Meropenem: effects on human leukocyte functions and interleukin release

Int J Antimicrob Agents. 1995 Apr;5(2):129-33. doi: 10.1016/0924-8579(94)00042-s.

Abstract

Modifications of the immune response have been reported for a number of antimicrobial agents following both in vivo and in vitro experiments. Present results were obtained from in vitro incubated human polymorphonuclear cells (PMN) and monocytes treated with meropenem, a novel carbapenem antibiotic. Only the highest concentrations of meropenem (50-200 microg/ml) significantly reduced the phagocytic activity and unstimulated superoxide release of neutrophils after 1 h of incubation. Moreover meropenem (100 and 200 microg/ml) reduced PMA-stimulated superoxide release by PMN after 1 h of incubation. Only the highest concentration used (200 microg/ml) was found to reduce significantly superoxide release by PMA-unstimulated and -stimulated PMN incubated for 2 h. Meropenem did not affect some of the PMN functions studied (killing of Candida albicans, chemotaxis and glucose consumption) over a broad range of concentrations (5, 10, 20, 50, 100, 200 microg/ml). The leukocyte viability did not change even at the highest antibiotic concentration used, as showed by the trypan blue exclusion test. The LPS-induced release of IL-1alpha, IL-6 and IL-8 from isolated monocytes was not impaired by meropenem (100 and 200 microg/ml), that significantly reduced TNFalpha stimulated by LPS, after 4 h of incubation. In conclusion our data suggest that therapeutically relevant concentrations (5-20 microg/ml) of meropenem did not modify substantially the viability and the functions of human leukocytes.
####################
WHAT THE EXERCISE ASKS
Rewrite the paragraph of the meropenem abstract that begins "Modifications of the immune response" as a short bulleted list that keeps its main findings.
####################
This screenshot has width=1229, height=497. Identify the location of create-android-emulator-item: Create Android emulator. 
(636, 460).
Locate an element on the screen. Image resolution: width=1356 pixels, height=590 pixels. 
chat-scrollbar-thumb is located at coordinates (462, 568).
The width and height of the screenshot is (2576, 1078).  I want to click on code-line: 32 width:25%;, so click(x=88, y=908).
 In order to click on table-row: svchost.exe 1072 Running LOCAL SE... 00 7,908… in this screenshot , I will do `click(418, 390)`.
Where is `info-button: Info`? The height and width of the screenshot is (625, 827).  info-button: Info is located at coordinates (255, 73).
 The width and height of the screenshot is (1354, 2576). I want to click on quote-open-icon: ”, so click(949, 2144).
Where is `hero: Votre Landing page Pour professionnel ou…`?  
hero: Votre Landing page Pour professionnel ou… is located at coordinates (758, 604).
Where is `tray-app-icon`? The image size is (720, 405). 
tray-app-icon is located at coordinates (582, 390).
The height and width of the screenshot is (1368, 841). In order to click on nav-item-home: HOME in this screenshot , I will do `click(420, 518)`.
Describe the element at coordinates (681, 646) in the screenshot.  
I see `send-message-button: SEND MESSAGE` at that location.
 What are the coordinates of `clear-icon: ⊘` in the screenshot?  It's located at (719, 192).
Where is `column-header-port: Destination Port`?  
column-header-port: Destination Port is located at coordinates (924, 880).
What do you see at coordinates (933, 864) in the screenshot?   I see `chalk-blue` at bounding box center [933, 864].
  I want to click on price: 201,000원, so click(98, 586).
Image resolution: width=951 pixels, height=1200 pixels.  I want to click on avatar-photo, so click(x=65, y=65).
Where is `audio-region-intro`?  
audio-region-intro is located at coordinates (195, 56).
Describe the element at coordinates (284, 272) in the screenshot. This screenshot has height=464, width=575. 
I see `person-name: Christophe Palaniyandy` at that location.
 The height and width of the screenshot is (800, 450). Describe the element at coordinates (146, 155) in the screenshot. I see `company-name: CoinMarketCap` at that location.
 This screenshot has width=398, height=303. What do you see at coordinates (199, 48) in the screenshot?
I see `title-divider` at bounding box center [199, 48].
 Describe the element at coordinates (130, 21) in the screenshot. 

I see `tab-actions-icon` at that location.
####################
SOLUTION TO THE PROBLEM
- Some antimicrobial agents have been reported to modify the immune response in vivo and in vitro.
- Human polymorphonuclear cells (PMN) and monocytes were incubated in vitro with meropenem, a novel carbapenem antibiotic.
- After 1 h, meropenem at 50-200 microg/ml significantly reduced neutrophil phagocytic activity and unstimulated superoxide release. At 100 and 200 microg/ml it also reduced PMA-stimulated superoxide release by PMN.
- After 2 h, only 200 microg/ml significantly reduced superoxide release by PMA-unstimulated and PMA-stimulated PMN.
- At 5-200 microg/ml, meropenem did not affect killing of Candida albicans, chemotaxis, or glucose consumption.
- The trypan blue exclusion test showed that leukocyte viability did not change, even at the highest concentration.
- After 4 h, meropenem at 100 and 200 microg/ml did not impair LPS-induced release of IL-1alpha, IL-6, and IL-8 from monocytes, but it significantly reduced LPS-stimulated TNFalpha.
- Conclusion: at therapeutically relevant concentrations (5-20 microg/ml), meropenem did not substantially modify the viability or functions of human leukocytes.